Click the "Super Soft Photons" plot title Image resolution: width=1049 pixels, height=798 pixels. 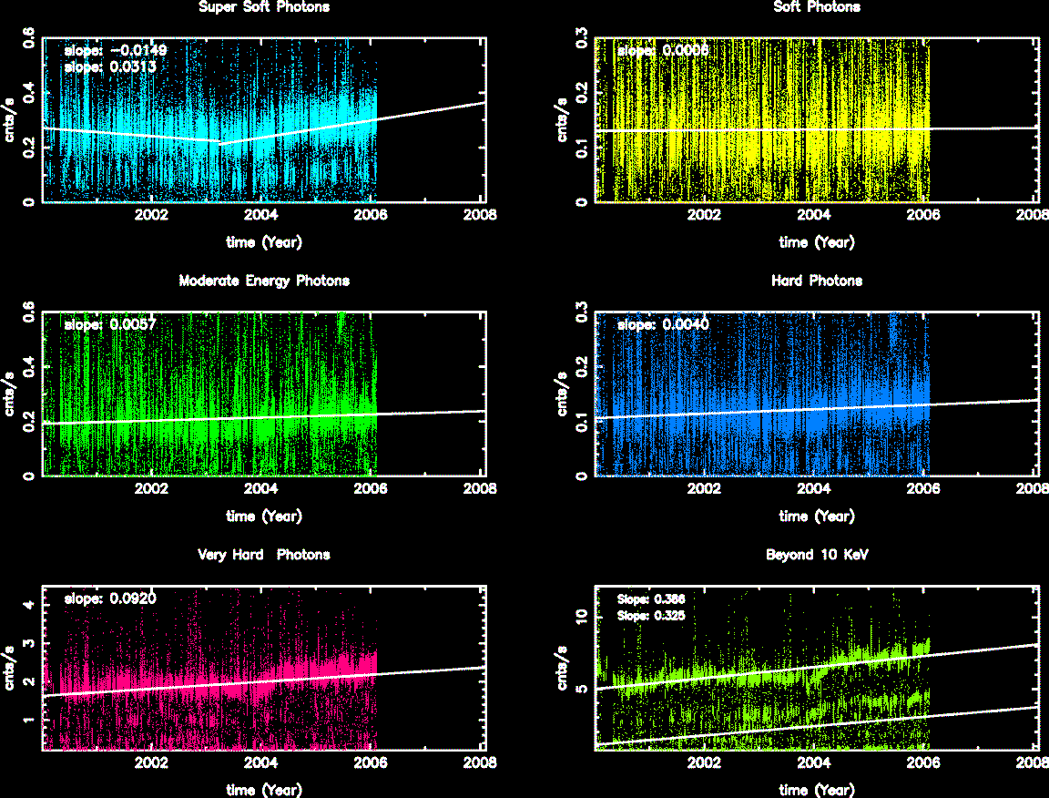263,7
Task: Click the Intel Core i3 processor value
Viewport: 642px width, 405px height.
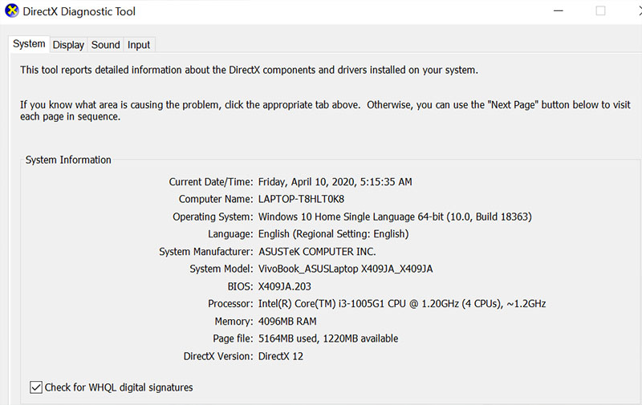Action: [x=402, y=304]
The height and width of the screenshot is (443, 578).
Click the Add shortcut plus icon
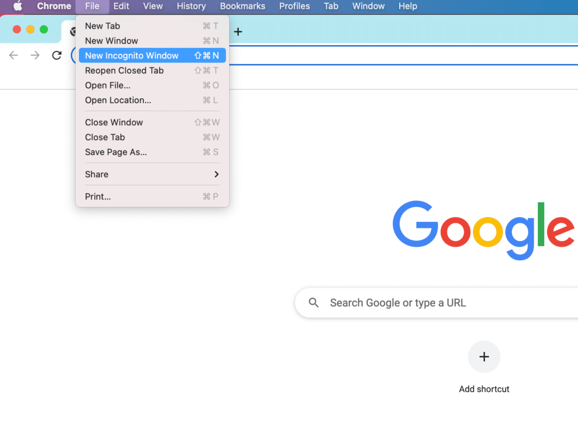pos(484,357)
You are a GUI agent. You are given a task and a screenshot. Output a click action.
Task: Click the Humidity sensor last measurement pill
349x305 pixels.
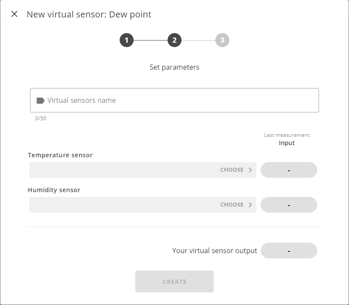tap(289, 205)
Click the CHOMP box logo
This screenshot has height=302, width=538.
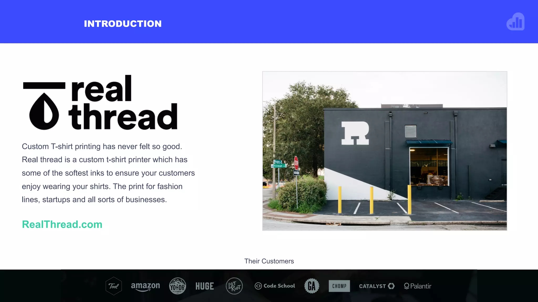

————

-- EXERCISE AIM --
Starting with the line containing "The height and" and going on through the end of the material, rewrite those lines so that every "screenshot" becomes "screen image", with nothing else altered. Leave the pictures out of your answer.

-- TASK ANSWER --
The height and width of the screen image is (443, 578).
Click the Add shortcut plus icon
pos(484,357)
You are a GUI agent. You are given a task and a screen image. Output a click action.
Task: Click the Humidity sensor last measurement pill
349x305 pixels.
tap(289, 205)
Click the CHOMP box logo
This screen image has height=302, width=538.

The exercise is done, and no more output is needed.